День был солнечный, ясный, с блекло-голубым, совсем уже весенним небом. Ослепительно, радостно блестела грязь, и кое-где обнажились мостовые. У часовни Ксении Петербургской толпились, как всегда, богомольные старухи и кладбищенские нищие; молодая заплаканная девушка долго стояла у стены, прижимаясь к ней то ладонями, то губами, – потом повернулась и быстро пошла прочь; за кого она просила? Ксению звали «скорой помощницей», Казарин любил легенды об этой истинно русской святой, любил и саму святую, в которой так; просто и ясно воплотилось все лучшее в его городе. Ему никогда не нравился Питер каменный, Питер административный, – чуть больше он любил город салонный, ресторанный и клубный, но какой-то частью души особенно сладко и болезненно чувствовал родство с окраинами, с их сырым простором и деревянными купеческими домами. Это был город нестрашных суеверий, тихих, невидимых миру слез, глубоких и скрытых страстей – тут случались примеры любви удивительной, надрывной, верной, тут ютилась кроткая нищета (часто готовая, впрочем, обернуться зверством), и Ксения Петербургская была хранительницей и заступницей этих мест.
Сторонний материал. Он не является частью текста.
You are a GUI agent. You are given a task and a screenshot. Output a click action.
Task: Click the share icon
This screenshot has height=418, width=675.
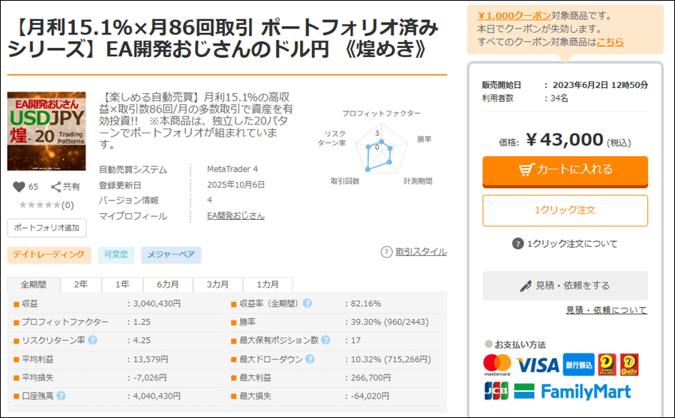[56, 187]
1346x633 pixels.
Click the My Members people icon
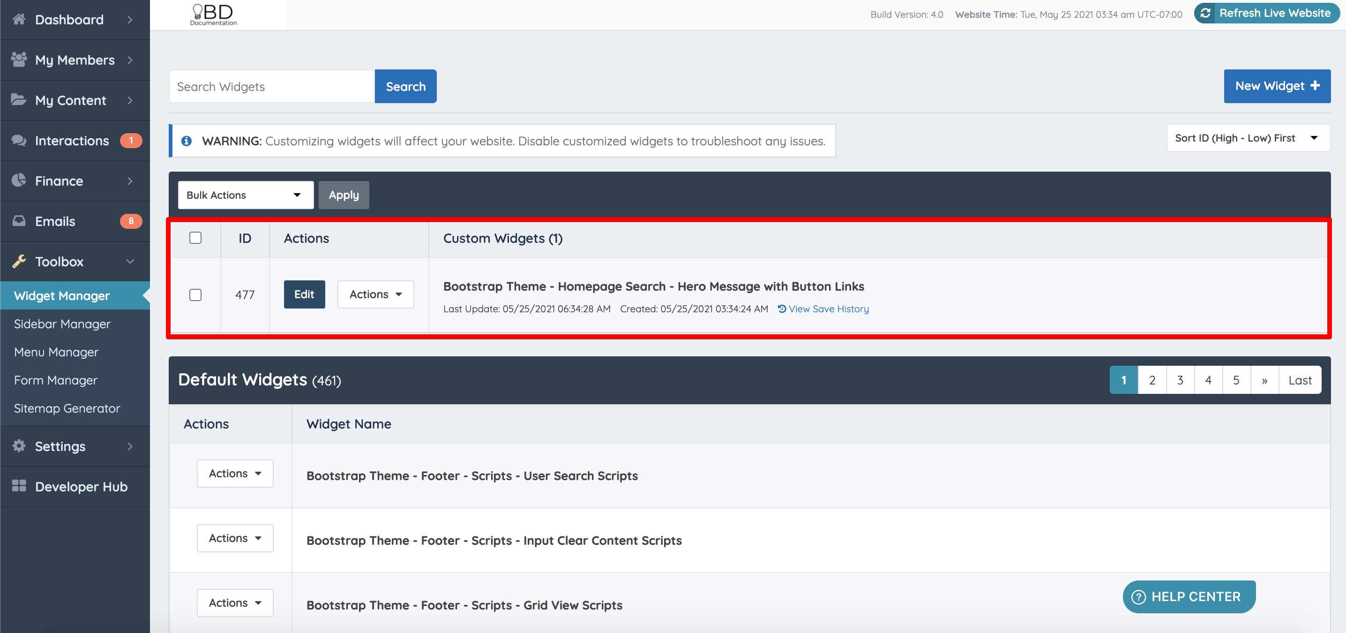coord(19,60)
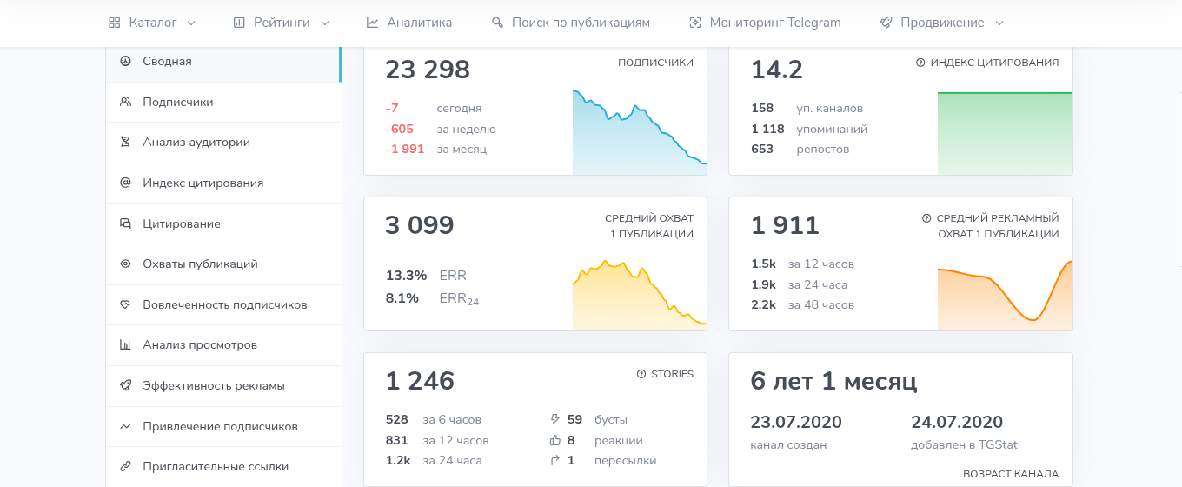The height and width of the screenshot is (487, 1182).
Task: Open Вовлеченность подписчиков in sidebar
Action: pyautogui.click(x=222, y=304)
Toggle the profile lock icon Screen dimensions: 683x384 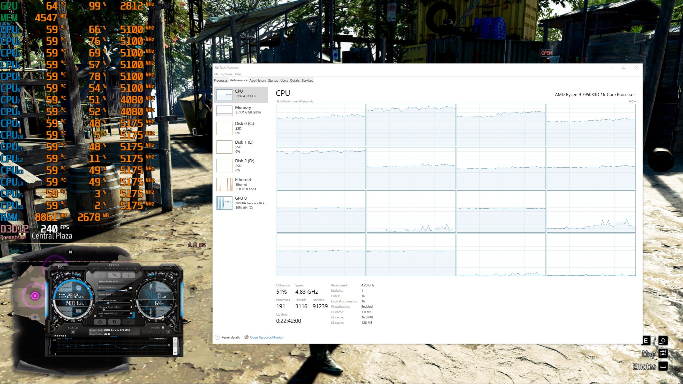[x=163, y=327]
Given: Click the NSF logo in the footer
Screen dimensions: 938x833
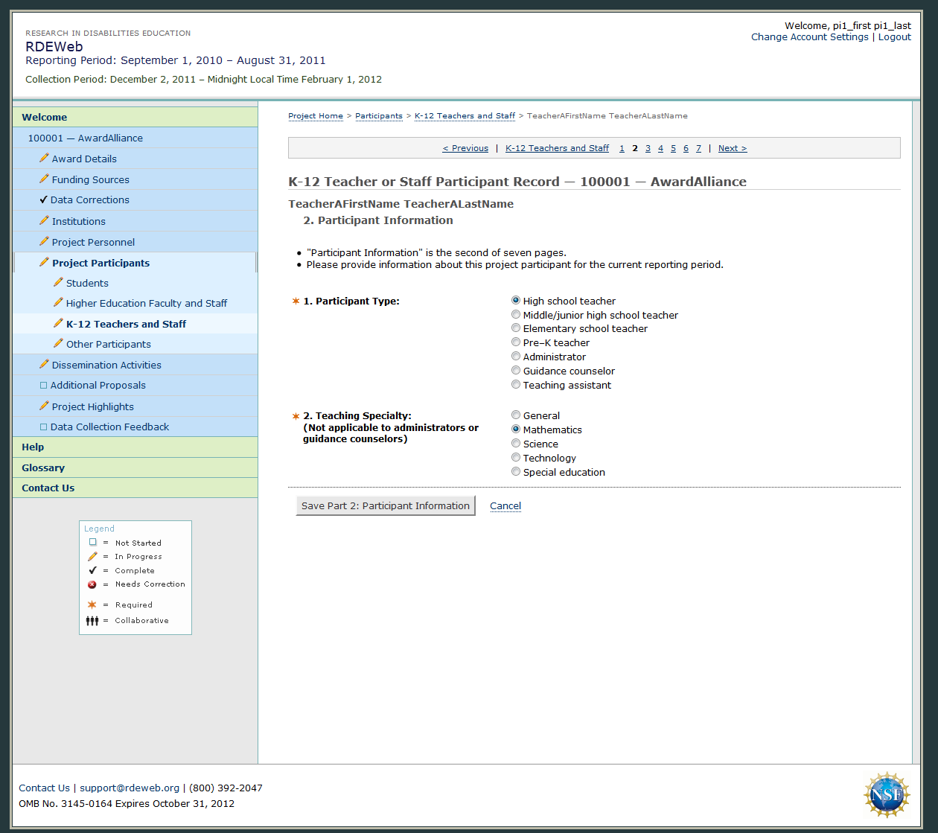Looking at the screenshot, I should pos(886,795).
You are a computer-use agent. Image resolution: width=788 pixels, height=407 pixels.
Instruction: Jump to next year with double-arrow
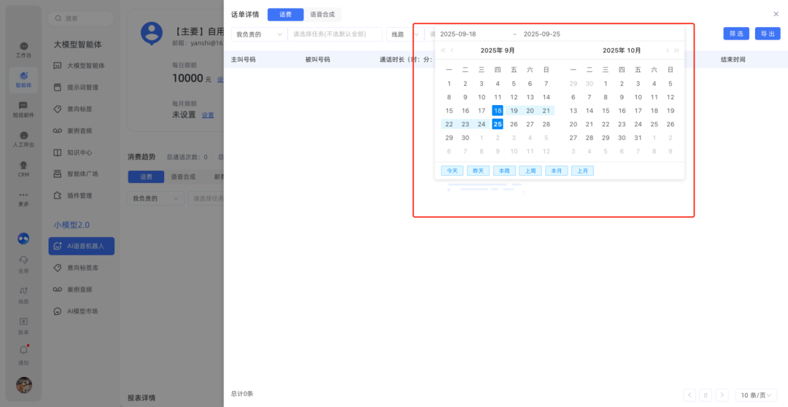click(676, 50)
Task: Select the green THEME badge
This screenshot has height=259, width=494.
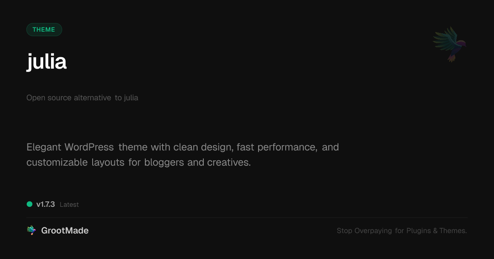Action: click(44, 30)

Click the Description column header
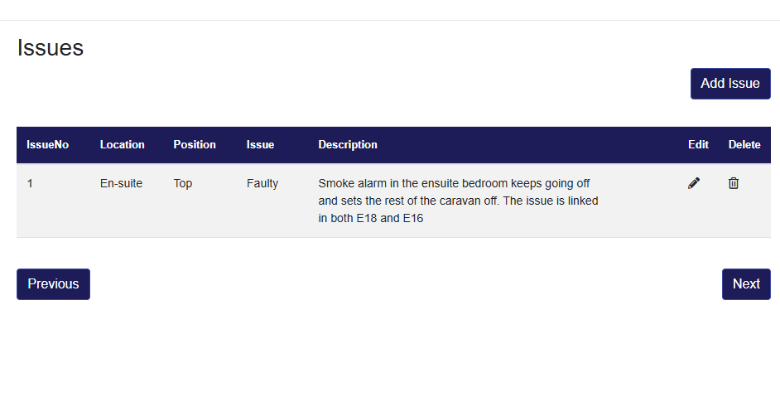348,144
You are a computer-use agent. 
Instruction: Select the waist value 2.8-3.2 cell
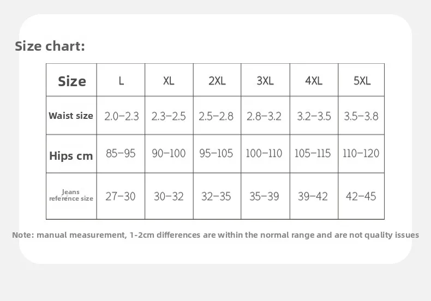click(265, 116)
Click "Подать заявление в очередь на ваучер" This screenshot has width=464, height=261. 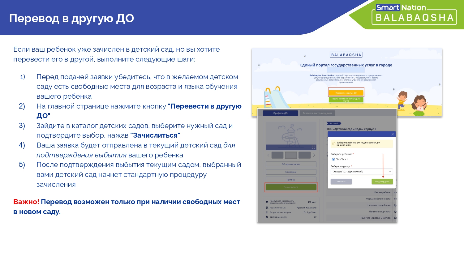pos(346,100)
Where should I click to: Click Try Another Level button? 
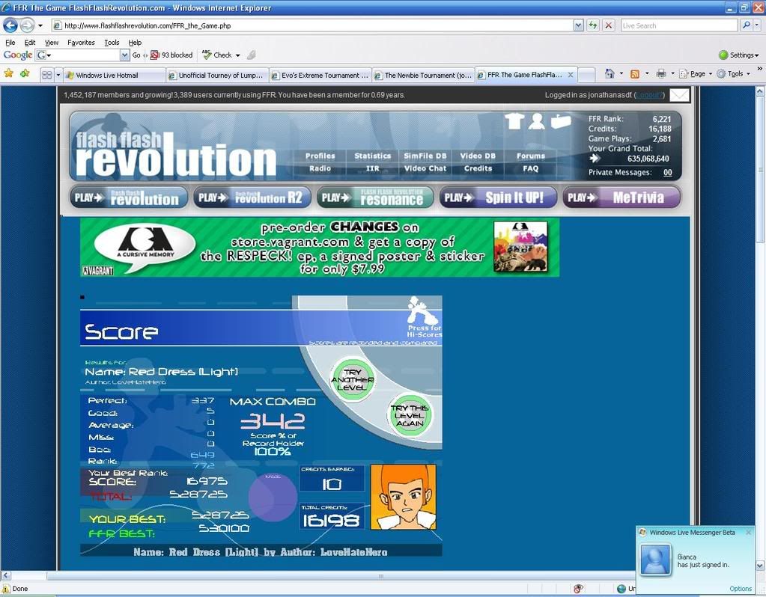point(352,379)
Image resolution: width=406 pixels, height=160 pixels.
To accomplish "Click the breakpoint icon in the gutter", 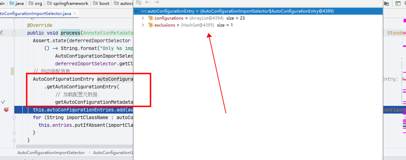I will (6, 110).
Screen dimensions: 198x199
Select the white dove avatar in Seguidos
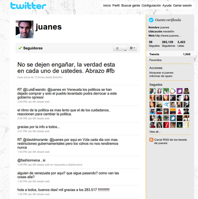coord(166,104)
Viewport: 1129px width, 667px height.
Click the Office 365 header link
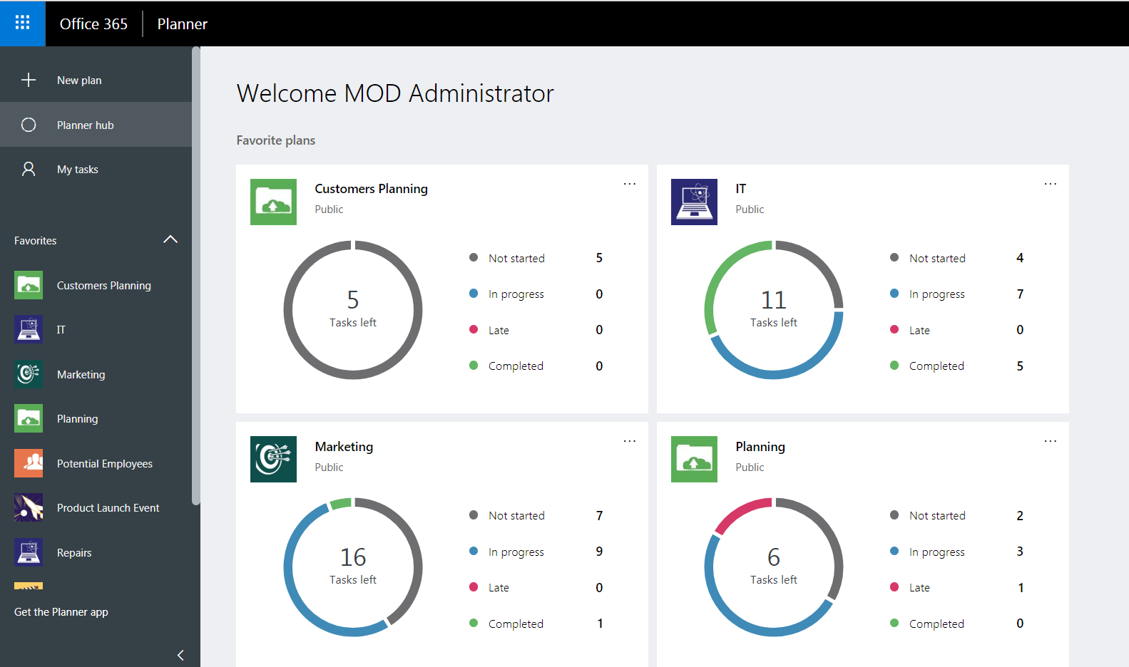point(93,24)
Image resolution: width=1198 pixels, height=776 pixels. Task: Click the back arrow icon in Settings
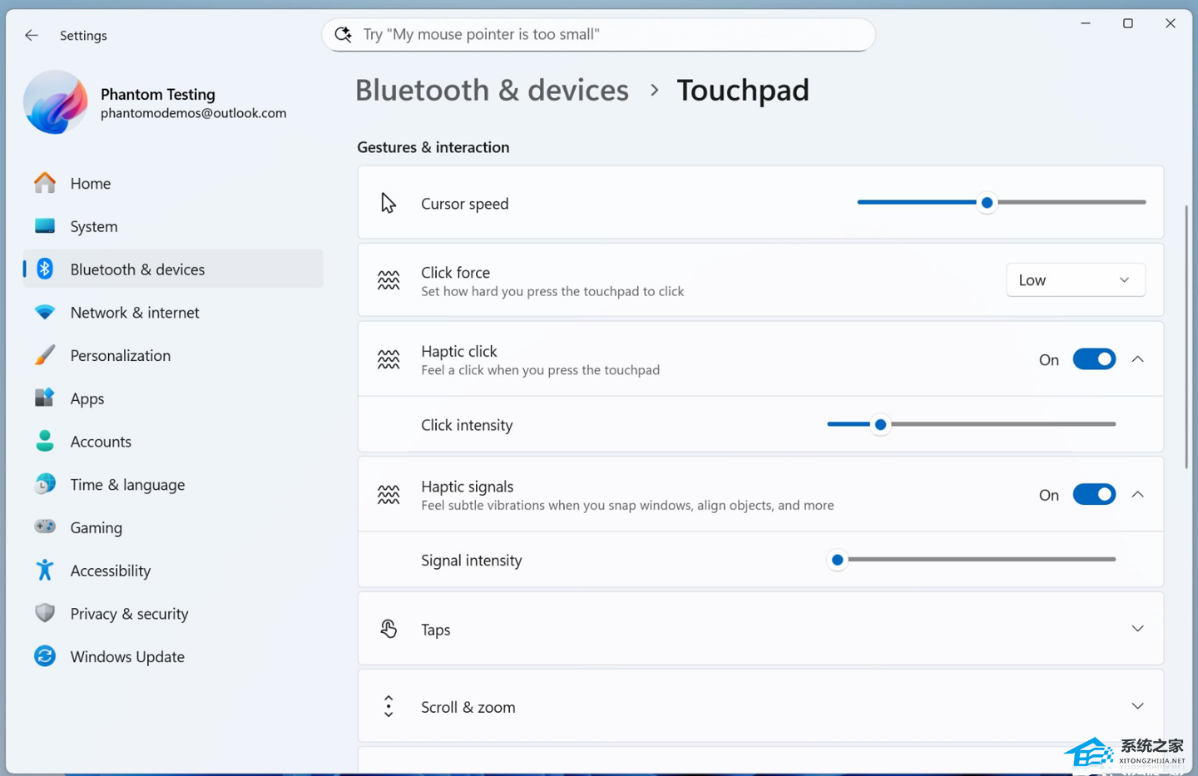(32, 35)
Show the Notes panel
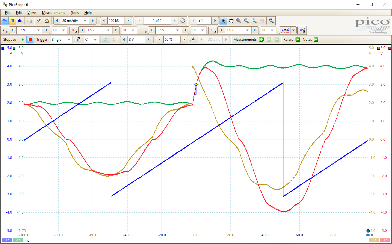 pyautogui.click(x=317, y=39)
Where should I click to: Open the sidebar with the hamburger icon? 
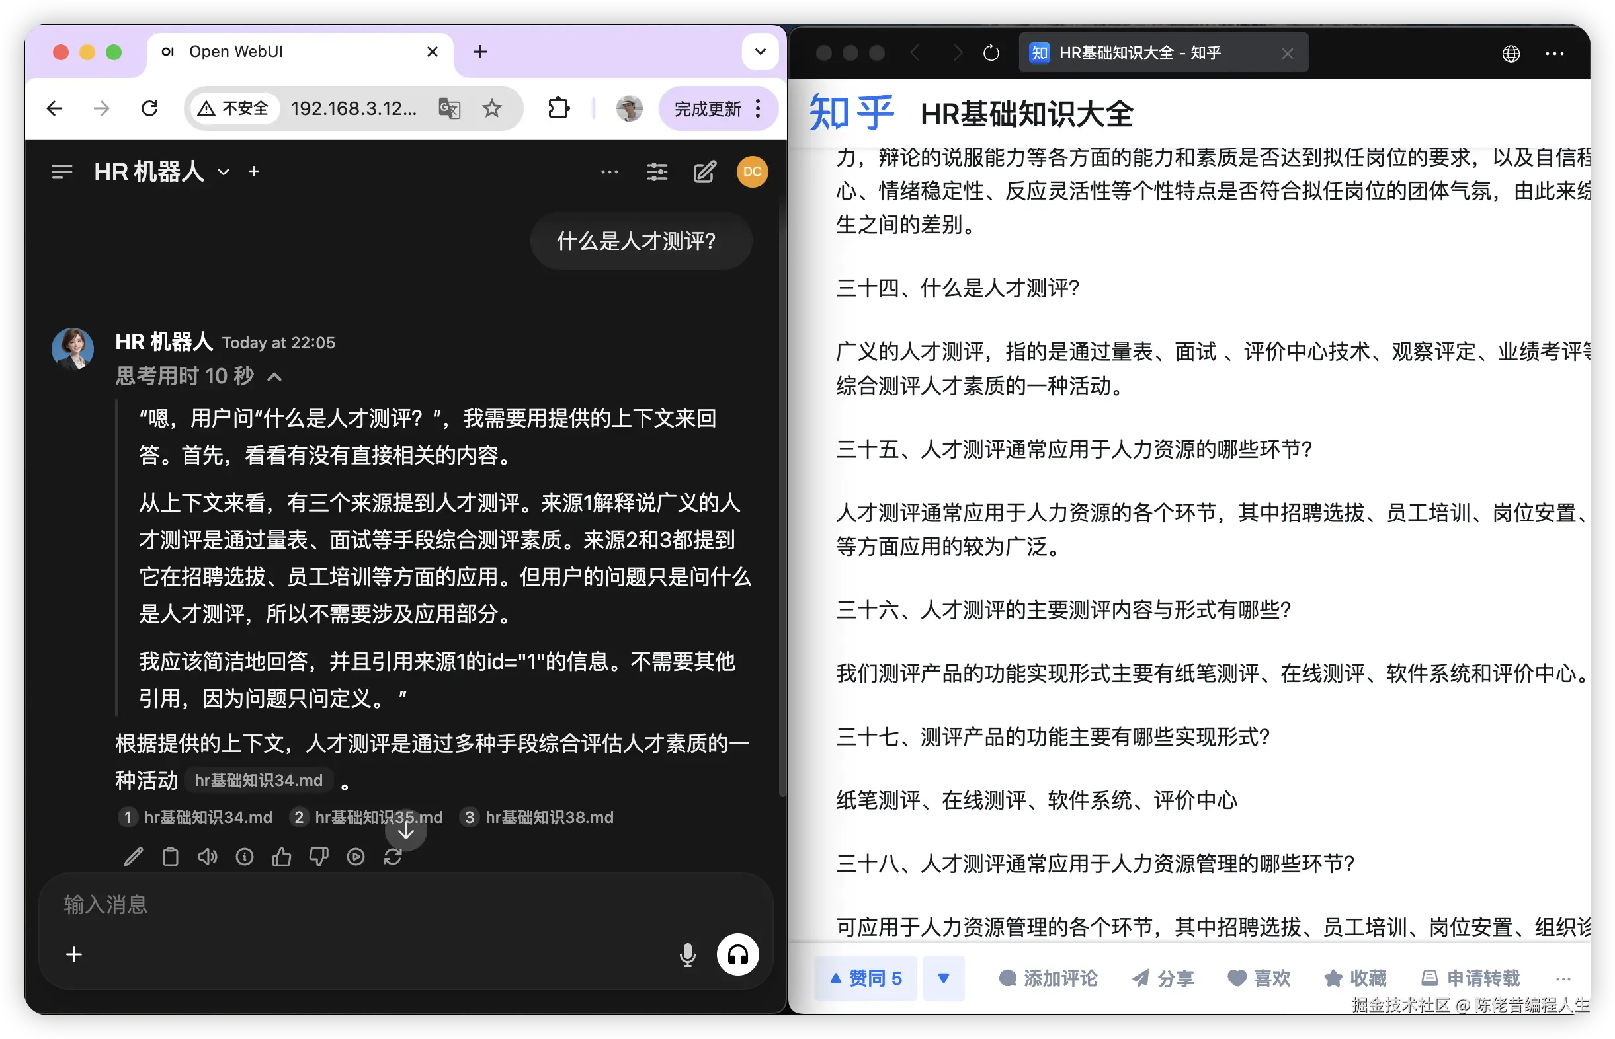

В ней не было ничего от грозной правоты русских святых, – но и в том, как она ночами выходила в поле, за город, молиться, и в том, как тайно носила кирпичи на леса строившейся тогда Смоленской церкви, и в том, как клюкой грозила мальчишкам, и даже в том, как говорила купеческим дочкам – «Беги на кладбище, там тебя ждет жених» (а в это время на свежей могиле лежит без чувств молодой вдовец), – была подлинная, ни с чем не сравнимая святость, и агностик Казарин безропотно и любовно склонялся перед ней. Он и теперь незаметно и неумело поклонился часовне Ксении Петербургской, но креститься не стал – не потому, что боялся быть уличенным, а потому, что не любил публичных жестов. Многие после переворота принялись демонстративно креститься на храмы, – но что на свете хуже дозволенной фронды?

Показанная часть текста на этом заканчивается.